XGBoost Evaluate Model using Random Permutation Cross-Validation (Shuffle Split)

Random permutation cross-validation, such as scikit-learn’s ShuffleSplit, offers an alternative to traditional k-fold cross-validation that can be particularly useful for certain datasets.

By randomly splitting the data into train and test sets multiple times, it provides a robust estimate of your XGBoost model’s performance.

import numpy as np
from sklearn.datasets import make_classification
from sklearn.model_selection import cross_val_score, ShuffleSplit
from sklearn.metrics import accuracy_score
from xgboost import XGBClassifier

# Generate a synthetic dataset
X, y = make_classification(n_samples=1000, n_classes=2, random_state=42)

# Create an XGBClassifier
model = XGBClassifier(n_estimators=100, learning_rate=0.1, random_state=42)

# Create a ShuffleSplit object
cv = ShuffleSplit(n_splits=5, test_size=0.2, random_state=42)

# Perform random permutation cross-validation
cv_scores = cross_val_score(model, X, y, cv=cv, scoring='accuracy')

# Print the cross-validation scores
print("Cross-validation scores:", cv_scores)
print(f"Mean cross-validation score: {np.mean(cv_scores):.2f}")

Here’s what’s happening:

1. We generate a synthetic binary classification dataset using scikit-learn’s make_classification function.
2. We create an XGBClassifier with specified hyperparameters.
3. We create a ShuffleSplit object, specifying the number of splits (5), the size of the test set (0.2), and a random state for reproducibility.
4. We use cross_val_score() to perform random permutation cross-validation, specifying the model, input features (X), target variable (y), the ShuffleSplit object (cv), and the scoring metric (accuracy).
5. We print the individual cross-validation scores and their mean.
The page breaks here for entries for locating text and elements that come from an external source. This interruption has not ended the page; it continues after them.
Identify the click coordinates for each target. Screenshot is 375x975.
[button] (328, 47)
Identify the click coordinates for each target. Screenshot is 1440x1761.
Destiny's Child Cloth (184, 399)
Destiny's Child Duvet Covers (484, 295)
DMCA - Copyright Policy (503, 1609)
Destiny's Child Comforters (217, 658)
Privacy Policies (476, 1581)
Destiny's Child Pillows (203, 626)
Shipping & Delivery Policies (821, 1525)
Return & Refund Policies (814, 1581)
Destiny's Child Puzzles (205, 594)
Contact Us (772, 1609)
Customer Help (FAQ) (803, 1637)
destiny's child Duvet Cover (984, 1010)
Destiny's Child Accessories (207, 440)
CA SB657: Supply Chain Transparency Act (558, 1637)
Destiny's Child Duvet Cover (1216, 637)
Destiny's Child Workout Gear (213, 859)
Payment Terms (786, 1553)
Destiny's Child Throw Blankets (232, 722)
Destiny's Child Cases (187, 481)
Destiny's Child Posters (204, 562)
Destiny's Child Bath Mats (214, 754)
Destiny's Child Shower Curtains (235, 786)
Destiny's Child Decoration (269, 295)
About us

Random permutation cross-validation can be particularly useful when you have a large dataset and want to reduce the computational cost of traditional k-fold cross-validation. It can also help if you suspect that your data might have a specific order that could bias the results of k-fold cross-validation.

By randomly splitting the data multiple times, you get a robust estimate of your model’s performance that isn’t influenced by any particular split. This helps ensure that your model generalizes well to unseen data.